Bloodstream infections (BSIs) with various microbial pathogens can rapidly escalate to life-threatening sepsis when the body is overwhelmed by the multiplying invaders and shuts down its organs’ functions. To prevent BSIs from progressing to full-blown sepsis, the infection-causing bacterial or fungal species must be identified as fast as possible. Only then can optimal pathogen-tailored antibacterial or antifungal treatments be applied in time. The conventional method used in clinical laboratories to identify the causative pathogenic species is long and laborious, requiring two time-consuming culture steps that take at least 1 to 3 days to complete. Now,

Now, a collaborative team led by researchers from UCL Great Ormond Street Institute of Child Health (GOSH, London, UK), the Wyss Institute for Biologically Inspired Engineering at Harvard University (Boston, MA, USA) and BOA Biomedical (Cambridge, UK) has re-engineered the process of microbial pathogen identification in blood samples from pediatric sepsis patients using the Wyss Institute’s FcMBL broad-spectrum pathogen capture technology. The advance enables accurate pathogen detection with a combination of unprecedented sensitivity and speed, and could significantly improve clinical outcomes for pediatric and older patients with BSIs and sepsis. In the pathogen identification process currently performed in clinical settings, first, blood samples are added to bottles containing liquid media in which infectious microbes, if present, are amplified to a certain density. Then, the amplified microbes are grown on solid media as isolated colonies whose constituent cells eventually can be identified with a highly sensitive, yet fast and relatively inexpensive analytical method know as MALDI-TOF mass spectrometry (MS).

FcMBL is the key component of a broad-spectrum pathogen capture technology. It consists of a genetically engineered human immune protein called mannose-binding lectin (MBL) that is fused to the Fc fragment of an antibody molecule to produce the resulting FcMBL protein. In this configuration, the MBL portion of FcMBL can capture more than 100 different microbial species with high efficiency, including virtually all of the bacterial and fungal pathogens causing sepsis. FcMBL’s Fc portion can be used to couple it to magnetic beads, allowing the captured pathogens to be quickly pulled out of patient samples and liquid blood cultures.

In the earlier stages of the project, the Wyss team provided purified bead-coupled FcMBL to the GOSH team, which had access to blood samples from pediatric patients at the hospital. At later stages, the sepsis and infectious disease company BOA Biomedical, co-founded to commercialize the Wyss Institute’s FcMBL technology, provided the FcMBL reagent and critical expertise to the project. BOA Biomedical meanwhile developed the manufacturing capabilities for FcMBL that the Food and Drug Administration (FDA) in the US and other federal health agencies require for producing therapeutic and diagnostic products.

> _WHAT THIS TASK INVOLVES_: Quote everything from "In the earlier" down to "and diagnostic products." in the passage on sepsis pathogen detection, copying the words unchanged.

> _COLLECTED DATA_:
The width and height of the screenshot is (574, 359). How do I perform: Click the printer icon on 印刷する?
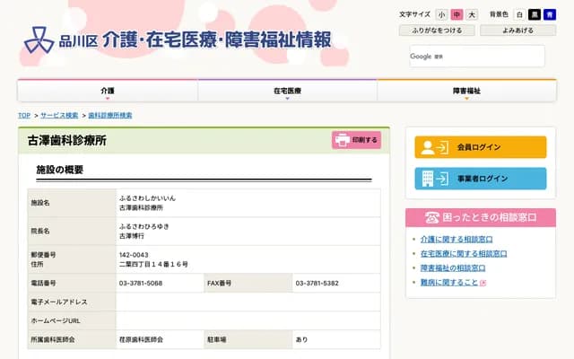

> _RESPONSE_:
In the earlier stages of the project, the Wyss team provided purified bead-coupled FcMBL to the GOSH team, which had access to blood samples from pediatric patients at the hospital. At later stages, the sepsis and infectious disease company BOA Biomedical, co-founded to commercialize the Wyss Institute’s FcMBL technology, provided the FcMBL reagent and critical expertise to the project. BOA Biomedical meanwhile developed the manufacturing capabilities for FcMBL that the Food and Drug Administration (FDA) in the US and other federal health agencies require for producing therapeutic and diagnostic products.